Присаживается на край кровати, протянув О’Брайену стакан:
— Держи, — парень громко вздыхает носом, приоткрыв немного один глаз, чтобы смазано видеть женщину, на которой не задерживает взгляд, вынимая «здоровую» руку из-под одеяла. Берет сначала две таблетки, лениво уложив их на язык, после под чутким вниманием матери принимает стакан, запивая. По-прежнему морщится, демонстрируя свое общее состояние, но пускай Роббин полагает, что проблема в принятом спиртном. На самом деле, причины заложены в ином. Вручает предмет посуды обратно, полностью опустошив. Женщина хранит молчание некоторое время, пока крутит стакан в пальцами, разглядывая, как бледный свет со стороны окна отражается в стекле, а Дилан продолжает сидеть с прикрытыми глазами, еле заметно покачиваясь из стороны в сторону.

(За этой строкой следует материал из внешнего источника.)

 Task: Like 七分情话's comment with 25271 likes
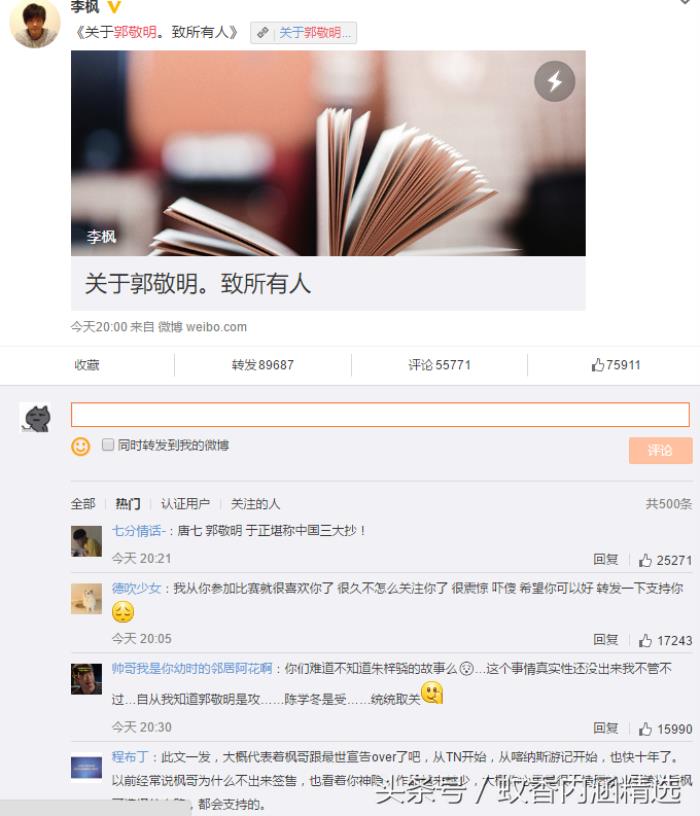click(666, 560)
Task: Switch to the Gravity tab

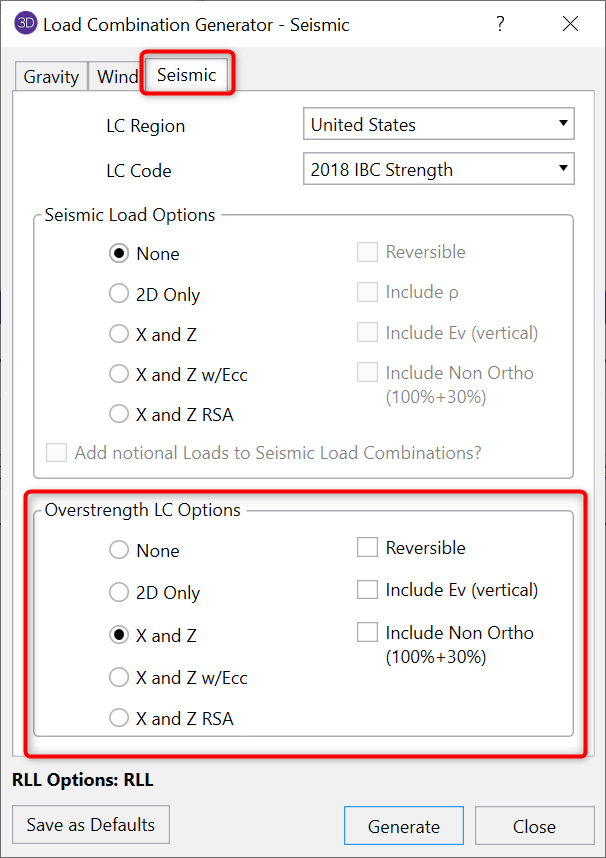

— Тея говорит, вы неплохо вчера погуляли, — начинает говорить тихо, зная, какое раздражение может вызвать шум у человека с больной головой.- Ей было весело, — смотрит на сына. Дилан продолжает держать веки опущенными, молча кивает в ответ. Роббин стучит пальцами по стакану, задумчиво анализируя ситуацию перед тем, как сказать следующее:
— Спасибо, что помогаешь мне с ней, — улыбается. — Только больше не води машину в нетрезвом состоянии.
— Окей, -только и может пробубнить О’Брайен сильнее кутаясь в одеяло. Женщина оценивает, как хрипло звучит его голос, поэтому с естественной материнской тревогой хмурится, коснувшись ладонью лба сына:
— Тебе холодно?
— Наверное, — приходится что-то говорить в ответ, чтобы не вызвать подозрений у матери, а та уже с собранным видом, щупает лоб парня, параллельно изучая его внешний вид:
— Заболел, что ли? — Дилан хочет отрицательно помотать головой, но прерывается на сухой кашель, и у Роббин не остается сомнений. — Полежи сегодня, — вчера было достаточно прохладно, а он столько времени провел на воздухе, будучи вспотевшим во время игры. Хотя, здоровье его никогда не подводило, всегда было крепким. С возрастом многое в организме меняется.